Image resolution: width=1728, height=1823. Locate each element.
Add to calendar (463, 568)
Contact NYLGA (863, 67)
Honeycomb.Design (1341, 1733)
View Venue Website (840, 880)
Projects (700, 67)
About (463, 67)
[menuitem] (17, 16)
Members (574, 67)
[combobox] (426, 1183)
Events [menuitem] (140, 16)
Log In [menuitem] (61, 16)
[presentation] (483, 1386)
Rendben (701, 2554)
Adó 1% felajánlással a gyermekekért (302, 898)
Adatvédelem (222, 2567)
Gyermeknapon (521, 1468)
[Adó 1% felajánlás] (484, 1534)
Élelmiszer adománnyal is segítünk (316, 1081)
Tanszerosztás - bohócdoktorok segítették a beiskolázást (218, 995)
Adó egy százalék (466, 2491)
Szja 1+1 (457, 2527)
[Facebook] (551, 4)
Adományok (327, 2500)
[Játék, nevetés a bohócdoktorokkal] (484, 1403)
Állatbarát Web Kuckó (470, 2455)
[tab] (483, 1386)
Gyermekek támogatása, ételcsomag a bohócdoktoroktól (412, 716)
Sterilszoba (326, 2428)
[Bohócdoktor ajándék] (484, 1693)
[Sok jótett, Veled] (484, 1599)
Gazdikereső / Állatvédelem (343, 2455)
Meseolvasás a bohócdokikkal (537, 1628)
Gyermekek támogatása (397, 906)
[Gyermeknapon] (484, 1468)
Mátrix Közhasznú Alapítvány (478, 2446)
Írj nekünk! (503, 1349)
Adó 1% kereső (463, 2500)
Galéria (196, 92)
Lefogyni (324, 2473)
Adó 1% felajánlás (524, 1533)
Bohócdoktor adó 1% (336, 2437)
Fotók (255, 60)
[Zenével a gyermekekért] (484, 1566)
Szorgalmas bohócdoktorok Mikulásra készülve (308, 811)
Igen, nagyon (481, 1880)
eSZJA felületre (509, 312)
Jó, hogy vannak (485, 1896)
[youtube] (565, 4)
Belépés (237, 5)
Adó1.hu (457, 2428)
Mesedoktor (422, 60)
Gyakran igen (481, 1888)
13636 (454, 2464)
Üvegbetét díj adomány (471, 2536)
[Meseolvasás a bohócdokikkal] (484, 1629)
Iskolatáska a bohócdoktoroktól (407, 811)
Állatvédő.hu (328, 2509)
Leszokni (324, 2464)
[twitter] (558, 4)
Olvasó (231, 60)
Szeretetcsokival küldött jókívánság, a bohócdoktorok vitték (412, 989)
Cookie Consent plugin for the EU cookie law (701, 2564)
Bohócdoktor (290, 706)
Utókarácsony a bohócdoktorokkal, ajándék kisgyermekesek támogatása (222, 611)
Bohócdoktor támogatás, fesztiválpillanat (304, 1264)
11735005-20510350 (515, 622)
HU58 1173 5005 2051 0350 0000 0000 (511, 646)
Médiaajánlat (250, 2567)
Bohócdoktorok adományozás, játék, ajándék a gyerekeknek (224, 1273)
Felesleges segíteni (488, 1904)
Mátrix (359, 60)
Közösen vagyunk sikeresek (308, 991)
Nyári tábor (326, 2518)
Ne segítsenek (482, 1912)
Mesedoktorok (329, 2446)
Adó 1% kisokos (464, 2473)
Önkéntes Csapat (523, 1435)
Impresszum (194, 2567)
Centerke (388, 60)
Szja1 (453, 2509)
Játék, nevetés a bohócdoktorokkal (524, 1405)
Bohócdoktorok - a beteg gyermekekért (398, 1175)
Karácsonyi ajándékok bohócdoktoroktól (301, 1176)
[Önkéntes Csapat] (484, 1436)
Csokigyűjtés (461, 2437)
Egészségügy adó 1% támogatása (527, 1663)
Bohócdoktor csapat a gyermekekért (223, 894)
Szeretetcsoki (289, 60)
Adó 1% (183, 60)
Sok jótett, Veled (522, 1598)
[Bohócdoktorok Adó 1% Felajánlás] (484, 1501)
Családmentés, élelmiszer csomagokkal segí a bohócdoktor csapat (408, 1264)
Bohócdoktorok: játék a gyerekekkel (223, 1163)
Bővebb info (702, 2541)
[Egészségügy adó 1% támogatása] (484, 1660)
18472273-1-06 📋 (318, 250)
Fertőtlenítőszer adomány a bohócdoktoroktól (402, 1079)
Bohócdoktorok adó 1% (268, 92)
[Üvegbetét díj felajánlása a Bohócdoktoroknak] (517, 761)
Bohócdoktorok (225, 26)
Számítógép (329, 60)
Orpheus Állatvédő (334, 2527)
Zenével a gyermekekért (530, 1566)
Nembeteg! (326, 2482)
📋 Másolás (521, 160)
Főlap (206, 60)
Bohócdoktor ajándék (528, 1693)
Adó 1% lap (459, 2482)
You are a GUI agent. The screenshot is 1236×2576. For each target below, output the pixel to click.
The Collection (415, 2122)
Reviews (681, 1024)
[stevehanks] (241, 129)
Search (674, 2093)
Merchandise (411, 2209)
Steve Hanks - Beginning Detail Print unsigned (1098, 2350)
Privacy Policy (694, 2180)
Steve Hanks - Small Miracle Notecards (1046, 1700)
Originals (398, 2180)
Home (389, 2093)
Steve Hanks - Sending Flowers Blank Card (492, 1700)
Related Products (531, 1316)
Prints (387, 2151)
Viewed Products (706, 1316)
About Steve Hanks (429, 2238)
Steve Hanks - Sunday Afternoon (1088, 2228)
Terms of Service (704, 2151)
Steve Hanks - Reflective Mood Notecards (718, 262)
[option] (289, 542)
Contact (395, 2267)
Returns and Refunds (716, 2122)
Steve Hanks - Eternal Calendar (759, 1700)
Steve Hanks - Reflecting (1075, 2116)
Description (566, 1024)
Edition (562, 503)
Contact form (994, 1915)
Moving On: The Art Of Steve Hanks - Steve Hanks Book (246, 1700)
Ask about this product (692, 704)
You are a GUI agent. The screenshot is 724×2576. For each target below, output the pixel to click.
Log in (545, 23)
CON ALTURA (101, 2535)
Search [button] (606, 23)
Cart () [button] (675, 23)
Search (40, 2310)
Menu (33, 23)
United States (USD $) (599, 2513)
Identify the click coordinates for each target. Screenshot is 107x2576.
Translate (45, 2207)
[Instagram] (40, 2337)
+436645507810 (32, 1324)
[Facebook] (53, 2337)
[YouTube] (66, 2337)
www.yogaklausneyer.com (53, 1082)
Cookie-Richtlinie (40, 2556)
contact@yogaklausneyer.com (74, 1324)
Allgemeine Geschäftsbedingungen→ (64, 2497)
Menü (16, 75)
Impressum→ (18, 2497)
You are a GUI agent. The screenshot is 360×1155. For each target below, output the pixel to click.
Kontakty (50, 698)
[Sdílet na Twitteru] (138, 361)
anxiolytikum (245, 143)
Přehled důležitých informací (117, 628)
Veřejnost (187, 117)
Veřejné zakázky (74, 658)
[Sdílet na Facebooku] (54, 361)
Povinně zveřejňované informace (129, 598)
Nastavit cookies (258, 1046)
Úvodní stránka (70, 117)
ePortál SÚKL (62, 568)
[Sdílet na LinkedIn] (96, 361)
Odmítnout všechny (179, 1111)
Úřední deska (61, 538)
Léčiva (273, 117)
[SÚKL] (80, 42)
⁂
Count the lines in the listing where the string "Üvegbetét" appears. Answer with the number only.

2